- _What is needed_:
Print, exactly as written, every line from the first line of the records below through the line containing "playmosvet (532, 2300)", and nothing further.

- _Listed records_:

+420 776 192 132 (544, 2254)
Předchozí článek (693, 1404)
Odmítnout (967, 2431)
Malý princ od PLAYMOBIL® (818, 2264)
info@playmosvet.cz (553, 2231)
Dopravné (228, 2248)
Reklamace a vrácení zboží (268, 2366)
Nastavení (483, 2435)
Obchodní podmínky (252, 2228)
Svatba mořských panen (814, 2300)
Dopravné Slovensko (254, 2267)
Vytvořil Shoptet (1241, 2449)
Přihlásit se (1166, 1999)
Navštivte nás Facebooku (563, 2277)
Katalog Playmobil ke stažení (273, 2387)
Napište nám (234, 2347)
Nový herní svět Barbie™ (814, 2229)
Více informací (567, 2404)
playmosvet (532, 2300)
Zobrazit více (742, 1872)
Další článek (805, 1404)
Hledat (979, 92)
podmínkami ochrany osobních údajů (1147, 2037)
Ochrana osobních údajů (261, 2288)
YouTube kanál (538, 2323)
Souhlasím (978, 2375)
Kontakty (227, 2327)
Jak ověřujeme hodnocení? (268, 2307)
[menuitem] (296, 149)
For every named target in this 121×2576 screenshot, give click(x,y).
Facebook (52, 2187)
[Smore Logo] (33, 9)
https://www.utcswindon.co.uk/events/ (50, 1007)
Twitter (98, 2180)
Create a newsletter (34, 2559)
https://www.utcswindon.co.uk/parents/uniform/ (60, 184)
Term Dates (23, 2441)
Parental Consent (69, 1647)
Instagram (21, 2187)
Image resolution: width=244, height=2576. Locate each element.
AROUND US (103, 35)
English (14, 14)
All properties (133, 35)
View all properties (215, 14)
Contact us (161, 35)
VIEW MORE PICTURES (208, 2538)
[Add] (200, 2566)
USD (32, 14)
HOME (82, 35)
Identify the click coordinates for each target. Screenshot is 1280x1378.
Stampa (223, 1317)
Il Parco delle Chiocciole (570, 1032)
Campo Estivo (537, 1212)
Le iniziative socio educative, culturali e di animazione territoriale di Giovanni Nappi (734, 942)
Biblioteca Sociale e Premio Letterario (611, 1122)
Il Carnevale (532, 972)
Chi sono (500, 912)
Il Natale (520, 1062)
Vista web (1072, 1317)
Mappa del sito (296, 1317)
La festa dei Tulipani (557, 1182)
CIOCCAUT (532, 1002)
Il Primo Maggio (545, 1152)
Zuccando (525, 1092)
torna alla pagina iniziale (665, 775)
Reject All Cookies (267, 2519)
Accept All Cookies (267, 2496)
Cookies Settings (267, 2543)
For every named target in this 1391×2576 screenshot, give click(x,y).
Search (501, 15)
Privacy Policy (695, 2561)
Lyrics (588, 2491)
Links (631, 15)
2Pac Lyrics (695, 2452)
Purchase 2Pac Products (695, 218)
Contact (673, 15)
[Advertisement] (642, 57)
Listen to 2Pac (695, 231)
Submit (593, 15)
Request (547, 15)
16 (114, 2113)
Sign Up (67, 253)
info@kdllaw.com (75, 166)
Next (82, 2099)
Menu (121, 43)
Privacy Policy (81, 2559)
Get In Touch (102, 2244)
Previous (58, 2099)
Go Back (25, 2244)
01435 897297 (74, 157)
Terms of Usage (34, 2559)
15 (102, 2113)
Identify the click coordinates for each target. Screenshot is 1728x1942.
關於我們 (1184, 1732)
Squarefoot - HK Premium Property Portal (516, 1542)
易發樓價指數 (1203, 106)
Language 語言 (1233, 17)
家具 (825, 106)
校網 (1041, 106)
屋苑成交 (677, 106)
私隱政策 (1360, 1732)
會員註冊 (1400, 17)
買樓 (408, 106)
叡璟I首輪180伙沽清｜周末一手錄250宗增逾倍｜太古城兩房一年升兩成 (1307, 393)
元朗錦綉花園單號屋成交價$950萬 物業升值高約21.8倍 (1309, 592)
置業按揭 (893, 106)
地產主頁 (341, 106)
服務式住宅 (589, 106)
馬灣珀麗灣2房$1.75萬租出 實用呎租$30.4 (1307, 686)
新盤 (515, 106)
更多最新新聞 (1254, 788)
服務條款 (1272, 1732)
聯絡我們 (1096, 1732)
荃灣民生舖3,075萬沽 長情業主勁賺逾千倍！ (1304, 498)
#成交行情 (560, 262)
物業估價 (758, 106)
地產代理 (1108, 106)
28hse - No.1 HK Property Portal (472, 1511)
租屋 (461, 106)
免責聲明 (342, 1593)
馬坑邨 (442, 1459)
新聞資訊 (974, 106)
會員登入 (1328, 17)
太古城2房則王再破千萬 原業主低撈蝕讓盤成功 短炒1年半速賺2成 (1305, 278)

- _Answer box_:
+420 776 192 132 (544, 2254)
Předchozí článek (693, 1404)
Odmítnout (967, 2431)
Malý princ od PLAYMOBIL® (818, 2264)
info@playmosvet.cz (553, 2231)
Dopravné (228, 2248)
Reklamace a vrácení zboží (268, 2366)
Nastavení (483, 2435)
Obchodní podmínky (252, 2228)
Svatba mořských panen (814, 2300)
Dopravné Slovensko (254, 2267)
Vytvořil Shoptet (1241, 2449)
Přihlásit se (1166, 1999)
Navštivte nás Facebooku (563, 2277)
Katalog Playmobil ke stažení (273, 2387)
Napište nám (234, 2347)
Nový herní svět Barbie™ (814, 2229)
Více informací (567, 2404)
playmosvet (532, 2300)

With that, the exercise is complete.